- Source material -
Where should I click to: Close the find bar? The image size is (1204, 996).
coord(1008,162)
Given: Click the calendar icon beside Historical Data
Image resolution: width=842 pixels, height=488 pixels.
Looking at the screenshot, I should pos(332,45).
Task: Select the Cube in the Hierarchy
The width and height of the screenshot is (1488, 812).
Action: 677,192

...

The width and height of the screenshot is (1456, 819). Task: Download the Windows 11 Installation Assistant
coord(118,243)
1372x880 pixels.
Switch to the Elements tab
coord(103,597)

==

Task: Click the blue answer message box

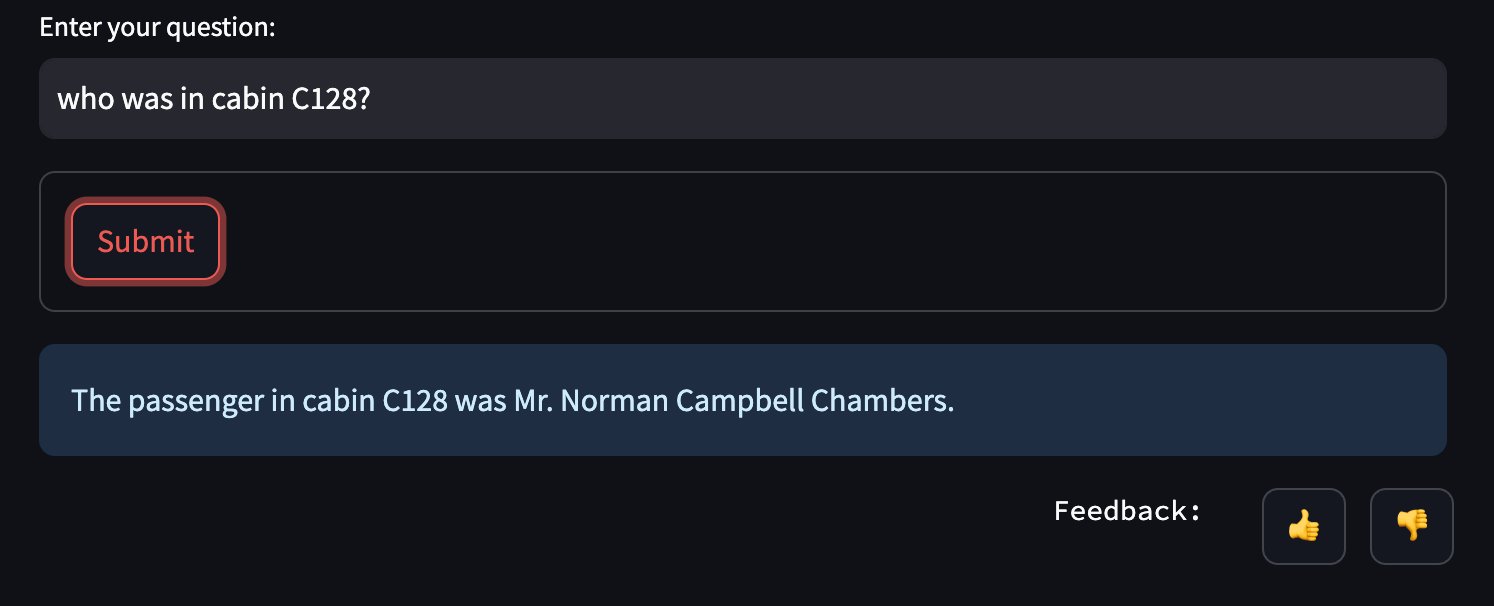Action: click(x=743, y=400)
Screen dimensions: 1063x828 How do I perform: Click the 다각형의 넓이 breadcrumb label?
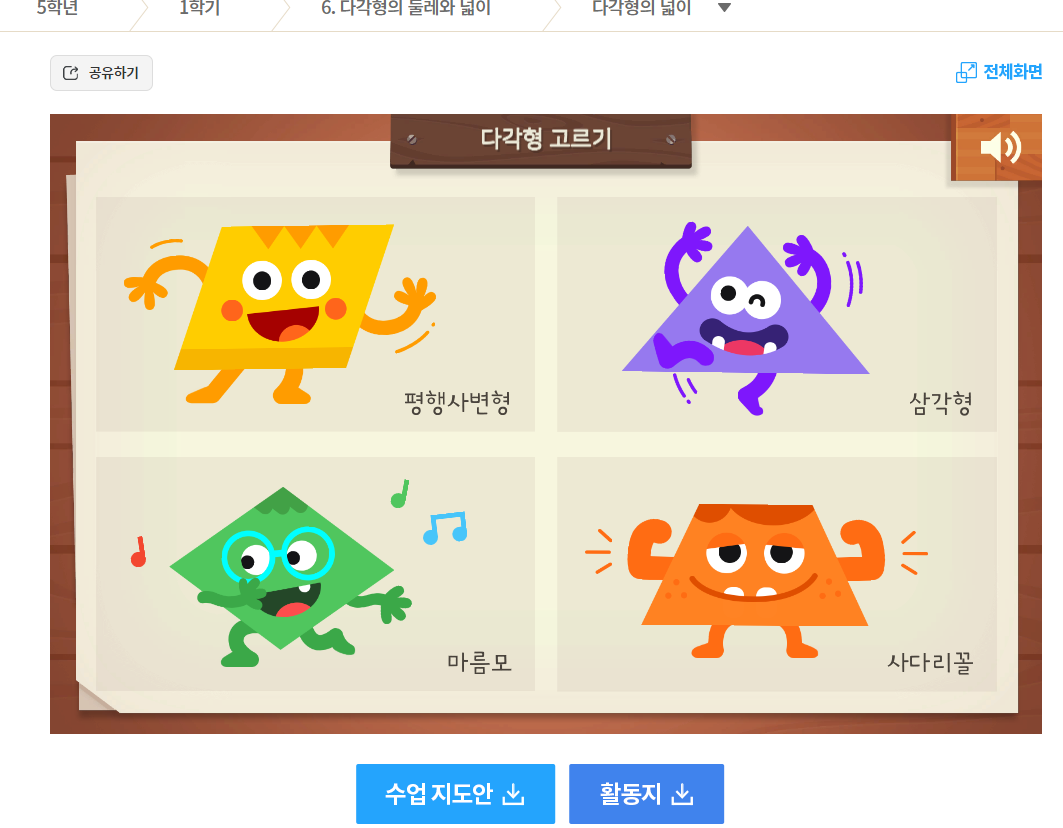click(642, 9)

- Your goal -
Put everything from the line containing "Screen dimensions: 1063x828" down to the line containing "click(642, 9)" into a numbered list, omitting blank lines. Leave the pictures out of your answer.

- Problem solution -
1. Screen dimensions: 1063x828 How do I perform: Click the 다각형의 넓이 breadcrumb label?
2. click(642, 9)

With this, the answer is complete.